Who, When, Why?

BACK in 1943, a New York Times survey found that a shocking one-quarter of entering college freshmen didn't know Abraham Lincoln was president during the Civil War. More than 50 years later, young Americans' view of their own history remains woefully blurred.

The congressionally chartered National Assessment of Educational Progress periodically checks the effectiveness of US education. Its first test of youngsters' grasp of history, in 1987, revealed, for instance, that all but a third of high school students couldn't correctly place the Civil War in the second half of the 19th century.

The latest assessment, released last week, shows that questions about the purpose of the Monroe Doctrine, or the chief goal of US foreign policy after World War II, baffle most students. Only 10 percent of high school seniors were judged ''proficient'' in American history.

These findings quickly bring to mind the controversy over national standards for history instruction. Those standards, published late last year, touched off a blizzard of criticism. Detractors saw multiculturalism and political correctness at work in this attempt to broaden the scope of traditional high school history. Defenders said the standards were simply trying to introduce more historical process and analytical thinking.

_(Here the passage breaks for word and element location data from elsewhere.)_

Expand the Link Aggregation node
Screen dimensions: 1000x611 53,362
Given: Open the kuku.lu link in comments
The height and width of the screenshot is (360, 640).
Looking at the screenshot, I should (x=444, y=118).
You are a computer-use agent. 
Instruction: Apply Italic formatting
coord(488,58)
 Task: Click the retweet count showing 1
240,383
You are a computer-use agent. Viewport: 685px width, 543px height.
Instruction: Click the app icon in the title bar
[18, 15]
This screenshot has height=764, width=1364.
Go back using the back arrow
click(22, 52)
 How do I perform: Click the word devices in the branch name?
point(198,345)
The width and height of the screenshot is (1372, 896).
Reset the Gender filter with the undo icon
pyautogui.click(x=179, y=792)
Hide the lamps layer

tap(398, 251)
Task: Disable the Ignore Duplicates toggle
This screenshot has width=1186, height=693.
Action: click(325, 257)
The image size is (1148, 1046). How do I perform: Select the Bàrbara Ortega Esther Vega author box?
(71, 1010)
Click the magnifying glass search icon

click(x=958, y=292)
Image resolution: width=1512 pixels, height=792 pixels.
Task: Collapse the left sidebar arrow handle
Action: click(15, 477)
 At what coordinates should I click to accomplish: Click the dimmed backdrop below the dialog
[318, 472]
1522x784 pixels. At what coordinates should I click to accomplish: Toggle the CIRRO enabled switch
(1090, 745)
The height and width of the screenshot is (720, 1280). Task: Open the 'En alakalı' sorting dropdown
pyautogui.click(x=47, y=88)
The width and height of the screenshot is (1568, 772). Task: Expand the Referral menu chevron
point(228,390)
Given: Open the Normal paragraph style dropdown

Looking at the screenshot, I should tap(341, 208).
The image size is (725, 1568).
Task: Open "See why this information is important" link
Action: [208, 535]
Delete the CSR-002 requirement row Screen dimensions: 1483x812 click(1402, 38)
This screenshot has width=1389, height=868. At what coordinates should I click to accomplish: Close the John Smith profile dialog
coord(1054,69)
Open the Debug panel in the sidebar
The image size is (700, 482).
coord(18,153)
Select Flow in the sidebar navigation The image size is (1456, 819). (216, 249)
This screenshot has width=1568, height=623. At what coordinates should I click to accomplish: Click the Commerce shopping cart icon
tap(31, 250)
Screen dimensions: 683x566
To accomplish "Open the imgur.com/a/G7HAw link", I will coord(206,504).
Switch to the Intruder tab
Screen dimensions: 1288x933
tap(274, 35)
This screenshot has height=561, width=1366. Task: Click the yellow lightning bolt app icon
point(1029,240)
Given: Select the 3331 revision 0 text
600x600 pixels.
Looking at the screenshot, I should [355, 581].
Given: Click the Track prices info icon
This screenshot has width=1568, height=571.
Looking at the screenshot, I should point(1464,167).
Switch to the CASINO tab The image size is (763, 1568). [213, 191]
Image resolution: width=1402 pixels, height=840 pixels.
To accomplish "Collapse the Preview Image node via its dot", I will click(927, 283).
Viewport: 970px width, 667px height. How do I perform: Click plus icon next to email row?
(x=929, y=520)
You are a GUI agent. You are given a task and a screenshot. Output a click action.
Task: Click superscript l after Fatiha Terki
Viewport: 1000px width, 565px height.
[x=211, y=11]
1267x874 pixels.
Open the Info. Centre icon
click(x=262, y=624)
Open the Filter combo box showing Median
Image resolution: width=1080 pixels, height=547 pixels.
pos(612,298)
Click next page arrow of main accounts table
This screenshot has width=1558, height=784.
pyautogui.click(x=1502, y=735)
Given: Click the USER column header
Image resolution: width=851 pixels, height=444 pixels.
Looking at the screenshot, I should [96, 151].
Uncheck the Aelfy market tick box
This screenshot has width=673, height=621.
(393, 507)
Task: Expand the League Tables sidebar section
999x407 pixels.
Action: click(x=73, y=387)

The unavoidable truth is America's students are in dire need of both facts and analysis. And they need straightforward history courses, not watered down amalgams of social studies and current affairs, with a dash of the past thrown in. The standards' fundamental purpose is to generate some fresh thinking about a subject that - when taught with commitment and imagination - is anything but ''bor-r-r-ing.''

May the current debate serve that purpose.